Passing the shuttered window of one of the rooms into which the nurseries were divided, Barbara heard a small wail. It grew, angrily, and then stopped.
The sound broke through her worry with an odd little tug at her soul. In another year or so, she would be an initiate, and make the journey to the Ship. And when she came back, no longer called Maiden, there would be another redhaired Whitley beneath her heart. Babies were a nuisance, in a way; she'd have to stay within town till hers was weaned, and—and—it was hard to wait.

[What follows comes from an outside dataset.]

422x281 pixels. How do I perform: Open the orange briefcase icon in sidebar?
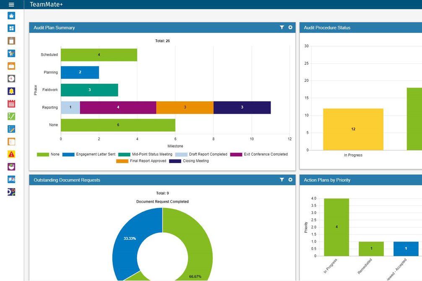coord(11,66)
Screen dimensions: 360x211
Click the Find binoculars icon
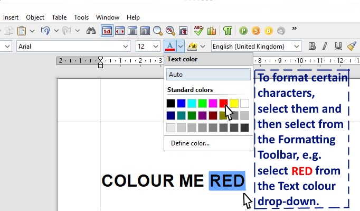91,31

The stockade bulked above her, great sharp stakes lashed together and six Latvalas on guard at the gate. They dipped their spears and Barbara went through.
Inside, there was a broad cobbled yard with several buildings neatly arrayed: barracks, stables, storehouses, emergency shelters, the Father chapel. All were in the normal Freetoon style, long log houses with peaked sod roofs and a fireplace at one end. The hall, in the middle, was much the same, but immensely bigger, its beam ends carved into birds of prey.
Henrietta Udall stood at its door. She was the oldest of Claudia's three daughters: big and blocky, with harsh black hair, small pale eyes under tufted brows. The finery of embroidered skirt and feather cloak was wasted on her, Barbara thought, and the axe she carried didn't help matters much. None of the Udalls could ever be handsome. But they could lead!
"Halt!"
Barbara came to a stop, spread her hands and lowered her head.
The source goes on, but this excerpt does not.